=== Data excerpts ===
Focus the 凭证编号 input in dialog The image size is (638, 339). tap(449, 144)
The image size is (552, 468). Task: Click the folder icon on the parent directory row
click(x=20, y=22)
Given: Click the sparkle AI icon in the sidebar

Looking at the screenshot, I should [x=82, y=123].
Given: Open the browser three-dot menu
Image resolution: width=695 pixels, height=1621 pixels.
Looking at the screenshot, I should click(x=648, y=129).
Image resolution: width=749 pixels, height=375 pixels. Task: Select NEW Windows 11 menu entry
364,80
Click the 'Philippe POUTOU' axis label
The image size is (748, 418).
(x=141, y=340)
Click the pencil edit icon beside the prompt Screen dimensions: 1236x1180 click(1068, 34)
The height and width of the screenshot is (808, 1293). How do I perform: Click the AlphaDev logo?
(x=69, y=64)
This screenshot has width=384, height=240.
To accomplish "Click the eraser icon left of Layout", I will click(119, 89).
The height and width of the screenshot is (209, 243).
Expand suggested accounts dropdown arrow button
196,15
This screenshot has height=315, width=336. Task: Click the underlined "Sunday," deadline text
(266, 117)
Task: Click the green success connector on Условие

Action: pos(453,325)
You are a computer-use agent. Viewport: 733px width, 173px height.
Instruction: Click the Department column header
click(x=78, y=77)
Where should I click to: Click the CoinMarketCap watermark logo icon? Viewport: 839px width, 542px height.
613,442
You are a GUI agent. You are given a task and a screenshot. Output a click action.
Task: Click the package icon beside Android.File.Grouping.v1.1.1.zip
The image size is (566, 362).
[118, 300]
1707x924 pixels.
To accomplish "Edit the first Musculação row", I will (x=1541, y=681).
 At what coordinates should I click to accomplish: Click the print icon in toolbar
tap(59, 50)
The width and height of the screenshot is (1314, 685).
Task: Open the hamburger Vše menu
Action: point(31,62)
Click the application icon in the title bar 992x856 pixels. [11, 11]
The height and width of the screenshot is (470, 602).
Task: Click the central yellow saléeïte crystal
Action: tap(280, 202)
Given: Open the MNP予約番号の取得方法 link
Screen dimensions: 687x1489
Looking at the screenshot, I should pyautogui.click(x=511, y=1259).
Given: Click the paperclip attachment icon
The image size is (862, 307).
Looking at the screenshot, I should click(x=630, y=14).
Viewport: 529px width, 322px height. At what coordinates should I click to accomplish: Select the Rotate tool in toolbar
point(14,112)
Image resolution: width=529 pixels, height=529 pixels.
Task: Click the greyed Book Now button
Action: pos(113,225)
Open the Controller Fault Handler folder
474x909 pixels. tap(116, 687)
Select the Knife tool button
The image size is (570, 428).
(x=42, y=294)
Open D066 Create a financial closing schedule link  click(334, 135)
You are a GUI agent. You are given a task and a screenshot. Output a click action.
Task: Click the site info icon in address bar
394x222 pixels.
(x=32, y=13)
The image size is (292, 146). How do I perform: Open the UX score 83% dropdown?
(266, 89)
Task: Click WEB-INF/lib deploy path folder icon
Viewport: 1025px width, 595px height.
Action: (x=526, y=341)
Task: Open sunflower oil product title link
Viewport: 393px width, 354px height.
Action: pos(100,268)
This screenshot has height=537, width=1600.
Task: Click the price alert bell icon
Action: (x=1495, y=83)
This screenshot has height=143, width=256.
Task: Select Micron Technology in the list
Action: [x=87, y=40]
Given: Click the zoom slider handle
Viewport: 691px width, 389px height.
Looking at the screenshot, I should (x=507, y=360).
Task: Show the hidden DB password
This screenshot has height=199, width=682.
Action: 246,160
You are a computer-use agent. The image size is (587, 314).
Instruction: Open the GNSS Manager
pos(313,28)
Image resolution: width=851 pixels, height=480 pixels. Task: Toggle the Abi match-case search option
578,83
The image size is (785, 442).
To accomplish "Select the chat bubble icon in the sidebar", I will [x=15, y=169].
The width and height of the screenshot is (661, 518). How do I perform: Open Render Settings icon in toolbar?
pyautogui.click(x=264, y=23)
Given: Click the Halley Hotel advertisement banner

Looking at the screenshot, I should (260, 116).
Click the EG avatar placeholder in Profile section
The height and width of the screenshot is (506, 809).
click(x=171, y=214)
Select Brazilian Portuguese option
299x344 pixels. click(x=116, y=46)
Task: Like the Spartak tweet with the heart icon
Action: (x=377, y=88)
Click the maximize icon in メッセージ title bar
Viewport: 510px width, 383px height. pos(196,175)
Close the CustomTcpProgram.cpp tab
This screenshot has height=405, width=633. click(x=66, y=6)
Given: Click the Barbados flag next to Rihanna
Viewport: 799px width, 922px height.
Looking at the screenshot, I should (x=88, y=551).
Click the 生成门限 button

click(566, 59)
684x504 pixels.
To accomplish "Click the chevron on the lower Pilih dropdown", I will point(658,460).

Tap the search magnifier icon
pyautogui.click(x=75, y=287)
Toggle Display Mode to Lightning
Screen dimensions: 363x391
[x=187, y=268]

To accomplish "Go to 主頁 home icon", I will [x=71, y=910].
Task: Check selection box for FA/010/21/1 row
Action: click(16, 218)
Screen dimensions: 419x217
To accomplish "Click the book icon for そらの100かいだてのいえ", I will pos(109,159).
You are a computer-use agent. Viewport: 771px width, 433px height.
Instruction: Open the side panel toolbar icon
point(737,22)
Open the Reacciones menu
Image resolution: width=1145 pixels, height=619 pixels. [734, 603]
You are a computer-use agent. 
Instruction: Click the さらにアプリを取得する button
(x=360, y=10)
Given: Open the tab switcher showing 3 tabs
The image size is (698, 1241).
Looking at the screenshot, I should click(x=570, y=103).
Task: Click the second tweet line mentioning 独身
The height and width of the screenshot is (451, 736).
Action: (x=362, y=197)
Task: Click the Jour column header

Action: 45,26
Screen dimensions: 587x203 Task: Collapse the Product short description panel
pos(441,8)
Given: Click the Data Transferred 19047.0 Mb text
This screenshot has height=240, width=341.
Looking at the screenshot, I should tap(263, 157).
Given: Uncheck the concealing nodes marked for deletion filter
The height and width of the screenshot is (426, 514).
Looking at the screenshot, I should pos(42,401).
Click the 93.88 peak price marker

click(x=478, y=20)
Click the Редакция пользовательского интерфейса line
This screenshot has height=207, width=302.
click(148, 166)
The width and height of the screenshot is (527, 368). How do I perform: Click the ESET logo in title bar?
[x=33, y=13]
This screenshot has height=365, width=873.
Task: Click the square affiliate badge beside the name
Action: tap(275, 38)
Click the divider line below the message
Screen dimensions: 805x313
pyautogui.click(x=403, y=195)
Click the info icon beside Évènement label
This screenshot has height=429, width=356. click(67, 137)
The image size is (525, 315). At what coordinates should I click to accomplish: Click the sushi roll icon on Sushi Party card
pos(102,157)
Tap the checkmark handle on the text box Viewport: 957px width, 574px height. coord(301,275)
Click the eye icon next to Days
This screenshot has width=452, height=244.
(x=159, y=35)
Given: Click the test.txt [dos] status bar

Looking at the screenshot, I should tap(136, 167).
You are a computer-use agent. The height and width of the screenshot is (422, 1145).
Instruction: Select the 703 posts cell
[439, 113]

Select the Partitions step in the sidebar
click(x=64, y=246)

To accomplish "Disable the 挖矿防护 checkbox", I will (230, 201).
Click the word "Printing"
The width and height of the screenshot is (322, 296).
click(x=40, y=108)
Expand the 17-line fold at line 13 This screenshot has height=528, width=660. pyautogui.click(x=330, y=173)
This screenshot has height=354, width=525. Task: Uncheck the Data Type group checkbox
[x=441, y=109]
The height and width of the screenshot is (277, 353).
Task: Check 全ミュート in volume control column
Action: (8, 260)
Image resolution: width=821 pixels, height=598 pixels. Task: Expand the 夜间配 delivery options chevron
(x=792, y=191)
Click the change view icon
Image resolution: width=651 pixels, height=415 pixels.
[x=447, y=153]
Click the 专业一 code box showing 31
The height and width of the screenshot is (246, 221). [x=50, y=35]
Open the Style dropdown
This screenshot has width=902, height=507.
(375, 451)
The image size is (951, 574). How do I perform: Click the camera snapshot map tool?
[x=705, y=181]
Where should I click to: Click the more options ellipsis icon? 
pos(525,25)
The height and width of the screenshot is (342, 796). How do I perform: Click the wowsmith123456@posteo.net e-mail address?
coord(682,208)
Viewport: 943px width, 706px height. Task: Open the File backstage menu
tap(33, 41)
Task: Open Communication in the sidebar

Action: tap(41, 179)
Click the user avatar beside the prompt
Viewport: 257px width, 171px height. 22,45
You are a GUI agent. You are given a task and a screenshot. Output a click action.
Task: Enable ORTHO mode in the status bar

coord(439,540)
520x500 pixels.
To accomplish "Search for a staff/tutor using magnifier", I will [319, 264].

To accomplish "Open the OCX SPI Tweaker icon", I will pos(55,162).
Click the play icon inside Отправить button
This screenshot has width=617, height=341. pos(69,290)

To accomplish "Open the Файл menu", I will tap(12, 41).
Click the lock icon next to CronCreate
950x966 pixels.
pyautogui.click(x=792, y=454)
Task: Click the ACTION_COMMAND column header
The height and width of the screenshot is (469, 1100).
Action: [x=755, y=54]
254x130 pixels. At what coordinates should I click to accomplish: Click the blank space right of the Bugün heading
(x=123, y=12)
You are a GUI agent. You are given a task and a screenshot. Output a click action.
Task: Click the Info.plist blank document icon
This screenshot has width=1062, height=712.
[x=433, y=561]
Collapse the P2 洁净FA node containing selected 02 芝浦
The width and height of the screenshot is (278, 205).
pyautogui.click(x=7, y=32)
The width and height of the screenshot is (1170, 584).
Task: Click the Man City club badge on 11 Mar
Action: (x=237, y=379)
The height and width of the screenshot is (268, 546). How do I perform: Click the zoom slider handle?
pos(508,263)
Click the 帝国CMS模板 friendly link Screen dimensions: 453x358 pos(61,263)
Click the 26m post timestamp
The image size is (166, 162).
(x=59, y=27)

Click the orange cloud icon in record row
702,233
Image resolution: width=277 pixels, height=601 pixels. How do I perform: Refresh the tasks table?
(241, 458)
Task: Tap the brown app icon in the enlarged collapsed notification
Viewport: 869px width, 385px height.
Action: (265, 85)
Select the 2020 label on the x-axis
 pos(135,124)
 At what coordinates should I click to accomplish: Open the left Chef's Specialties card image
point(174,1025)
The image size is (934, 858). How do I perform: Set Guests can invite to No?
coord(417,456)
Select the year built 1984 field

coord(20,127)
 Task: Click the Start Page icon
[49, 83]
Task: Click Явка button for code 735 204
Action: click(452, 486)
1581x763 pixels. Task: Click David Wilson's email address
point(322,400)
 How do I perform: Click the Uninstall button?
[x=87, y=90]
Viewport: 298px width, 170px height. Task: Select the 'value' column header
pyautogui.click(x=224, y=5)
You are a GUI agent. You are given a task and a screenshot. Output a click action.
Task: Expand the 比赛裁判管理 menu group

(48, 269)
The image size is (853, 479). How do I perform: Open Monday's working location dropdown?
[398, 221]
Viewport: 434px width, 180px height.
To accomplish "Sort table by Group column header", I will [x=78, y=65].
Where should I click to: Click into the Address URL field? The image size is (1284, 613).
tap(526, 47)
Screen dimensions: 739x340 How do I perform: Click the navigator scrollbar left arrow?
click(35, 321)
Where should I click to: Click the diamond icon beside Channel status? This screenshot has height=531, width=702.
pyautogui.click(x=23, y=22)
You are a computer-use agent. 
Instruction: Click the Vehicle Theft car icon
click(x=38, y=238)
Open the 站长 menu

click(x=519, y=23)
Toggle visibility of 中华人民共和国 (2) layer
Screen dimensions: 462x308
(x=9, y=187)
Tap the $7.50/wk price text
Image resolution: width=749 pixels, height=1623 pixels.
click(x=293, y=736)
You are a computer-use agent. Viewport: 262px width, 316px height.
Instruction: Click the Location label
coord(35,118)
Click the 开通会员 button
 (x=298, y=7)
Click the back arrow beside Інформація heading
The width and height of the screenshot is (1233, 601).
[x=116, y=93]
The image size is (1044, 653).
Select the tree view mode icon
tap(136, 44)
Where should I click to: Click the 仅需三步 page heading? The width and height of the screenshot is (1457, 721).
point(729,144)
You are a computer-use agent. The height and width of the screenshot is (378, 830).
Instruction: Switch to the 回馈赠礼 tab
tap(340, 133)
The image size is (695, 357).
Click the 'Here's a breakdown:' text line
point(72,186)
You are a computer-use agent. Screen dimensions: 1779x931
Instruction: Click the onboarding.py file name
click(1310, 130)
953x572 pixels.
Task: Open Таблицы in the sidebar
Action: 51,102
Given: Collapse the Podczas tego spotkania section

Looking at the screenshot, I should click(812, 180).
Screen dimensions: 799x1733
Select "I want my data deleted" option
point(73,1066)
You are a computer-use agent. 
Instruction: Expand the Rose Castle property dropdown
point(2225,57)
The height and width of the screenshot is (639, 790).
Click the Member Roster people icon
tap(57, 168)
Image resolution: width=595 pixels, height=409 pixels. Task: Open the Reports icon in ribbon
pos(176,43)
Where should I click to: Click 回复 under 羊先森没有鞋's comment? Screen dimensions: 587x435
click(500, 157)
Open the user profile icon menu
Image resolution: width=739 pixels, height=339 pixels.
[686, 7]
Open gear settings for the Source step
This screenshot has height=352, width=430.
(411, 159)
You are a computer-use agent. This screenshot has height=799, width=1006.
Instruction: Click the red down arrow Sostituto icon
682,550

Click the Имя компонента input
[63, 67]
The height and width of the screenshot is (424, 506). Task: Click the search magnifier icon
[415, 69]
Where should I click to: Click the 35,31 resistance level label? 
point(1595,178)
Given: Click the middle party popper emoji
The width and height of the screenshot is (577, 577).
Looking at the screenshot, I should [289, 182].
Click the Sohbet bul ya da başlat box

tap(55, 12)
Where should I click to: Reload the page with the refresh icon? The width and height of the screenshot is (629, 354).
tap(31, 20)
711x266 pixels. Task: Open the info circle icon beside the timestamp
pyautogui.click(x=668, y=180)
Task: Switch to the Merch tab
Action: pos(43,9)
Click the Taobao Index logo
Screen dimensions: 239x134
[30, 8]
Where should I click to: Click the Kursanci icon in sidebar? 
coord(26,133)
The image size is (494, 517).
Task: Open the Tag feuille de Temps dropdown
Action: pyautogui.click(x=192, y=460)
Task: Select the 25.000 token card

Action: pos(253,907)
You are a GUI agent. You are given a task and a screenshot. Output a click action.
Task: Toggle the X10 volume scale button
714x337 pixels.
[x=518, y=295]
===
Work instructions: The lines holding the word "computer" are the answer. Find them in the entries and copy them.

Your solution:
You are a computer-use agent. Viewport: 733px width, 173px height.
You are a computer-use agent. The image size is (587, 314).
You are a computer-use agent. Viewport: 771px width, 433px height.
You are a computer-use agent. 
You are a computer-use agent. The height and width of the screenshot is (422, 1145).
You are a computer-use agent. 
You are a computer-use agent. Viewport: 262px width, 316px height.
You are a computer-use agent. The height and width of the screenshot is (378, 830).
You are a computer-use agent. Screen dimensions: 1779x931
You are a computer-use agent. 
You are a computer-use agent. This screenshot has height=799, width=1006.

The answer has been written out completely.